E foi, e foi. Na altura do safari, fiz frente a um tigre. Não chegámos a vias de facto porque um casal na casa dos 80 nos afastou. Parecia aquele desporto de luta. Ele ainda me cravou os dentes num braço. Levei 17 pontos e comi três gelatinas, no decorrer da operação. Paguei 1452369.54 xelins tzs (cerca de 500€). Os médicos foram uns queridos porque as incluíram no preço. O teu tio filmou a sarrafusca com uma câmara com mais de 15 anos. Dei-lhe num aniversário. Uma Cannon, sabes? Na altura, custou-me 300€. Ainda está intacta.
O silêncio vestiu o casaco, ficou confortavelmente mudo e não esgrimiu mais tentativas de assimilação. A confidência tinha a canalização entupida.
Fiquei assim quando o meu filho me disse que tinha sete cadeiras por fazer. Sem palavras. Desde que foi para Valença, só me gastou dinheiro. Só para a casa, desembolso 350€ e ainda lhe dou 80€ por semana para as despesas dele. E ele ainda leva comida de casa. Agora, na Eslovénia, em Erasmus, fez quase todas, só lhe ficou a faltar uma ou duas. Diz que lá é mais fácil. Mas a brincadeira ainda me custou 3500€, em seis meses. Começou a trabalhar há coisa de dois meses e já tem uma trotinete elétrica. Lá foram mais 400 e tal euros. A consumição que ele me causa é indizível.

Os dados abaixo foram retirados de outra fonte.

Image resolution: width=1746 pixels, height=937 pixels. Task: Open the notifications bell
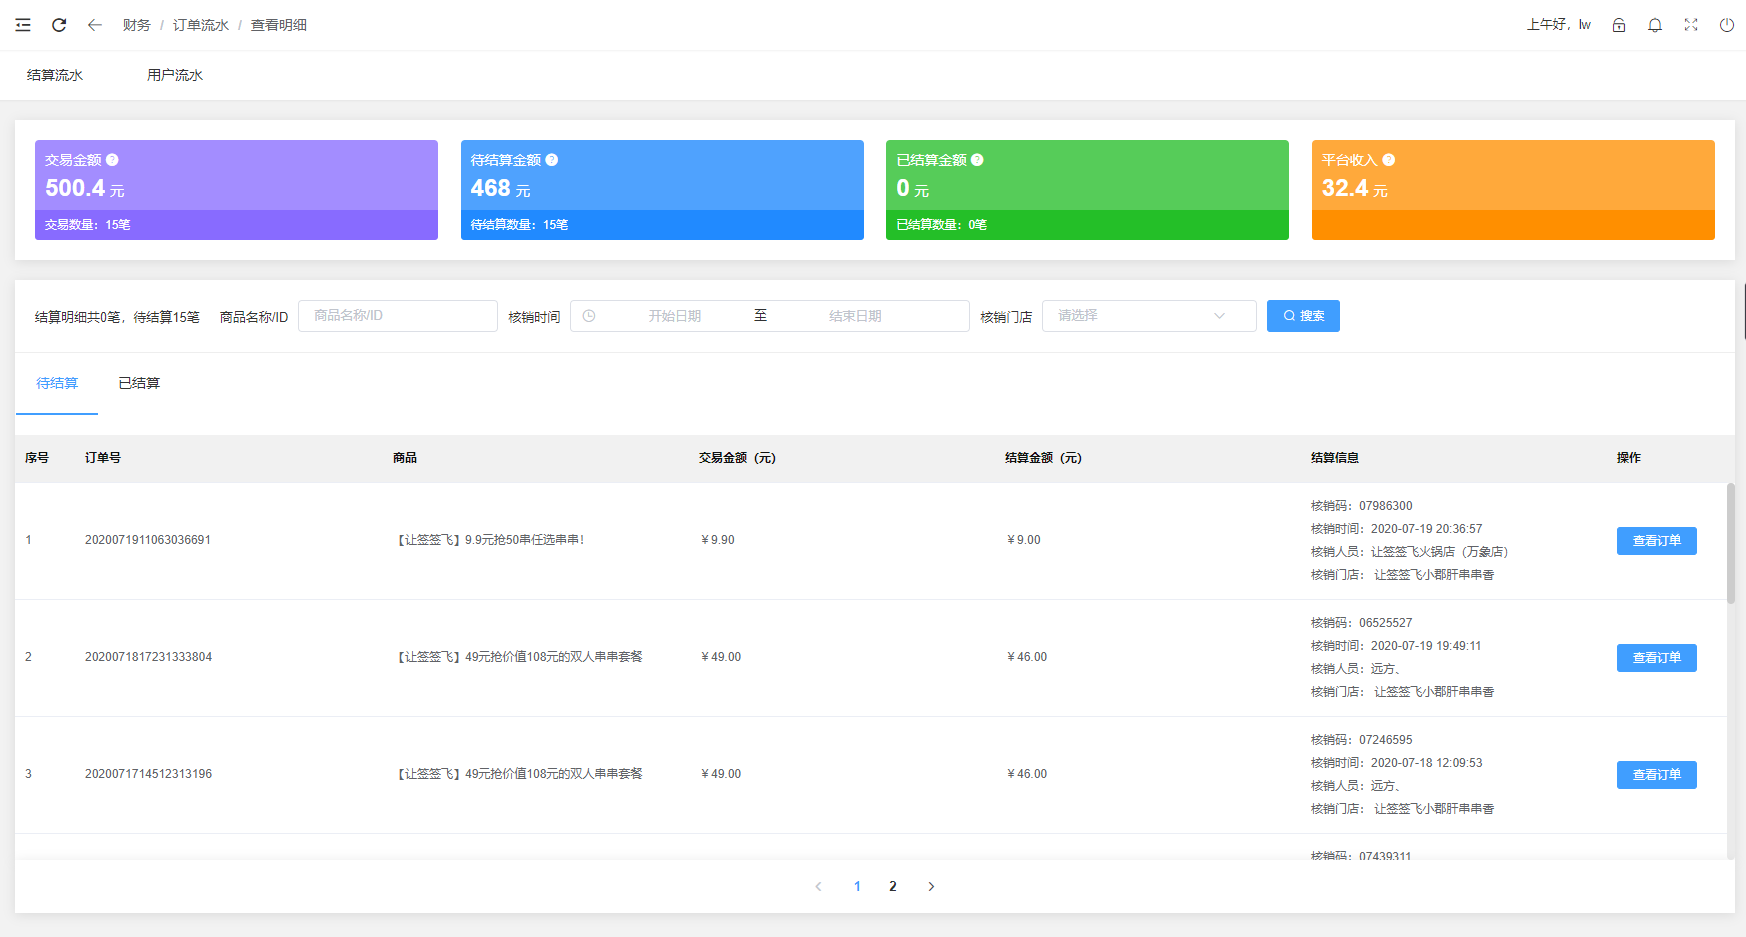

– Romão, mas tu nem filhos tens! Estás parvo? Será que estás perante um princípio de AVC? A boca parece alinhada com a face. Tens o braço dormente? Sentes-te fraco? Responde, responde! Olha… pateou. Vou chamar a ambulância! – berrou o/a leitor/a, em busca de sentido para as palavras que ainda reverberavam na sua cabeça.
Acordei no hospital e constatei que os meus vasos sanguíneos tinham arranjado uma nova companhia. Inferi, dos olhares emanados, que era um caso de apenas uma noite. Não liguei. Ainda atordoado, na minha direcção, denoto o galopar do médico. Sobre o meu ombro, de repente, pousou a mão hirsuta do doutor:
– Não se rale, Romão. A doença de Aurora manifestou-se, mas, não tarda, desaparece. Vou medicá-lo e, daqui a um mês, está como novo. Tem as defesas em dia e é uma pessoa com saúde de ferro. Foi a sua sorte.
Esbocei o sorriso mais tímido de que tenho memória. O susto tinha passado, mas não quis deixar o médico sem resposta. Relanceei o olhar pela minha epiderme e, num suspiro, desabafei:
– Calha, provavelmente, na altura em que o bronzeado se despede de mim. Setembro é assim: época de despedidas e recomeços.
Este autor não escreve segundo o novo acordo ortográfico.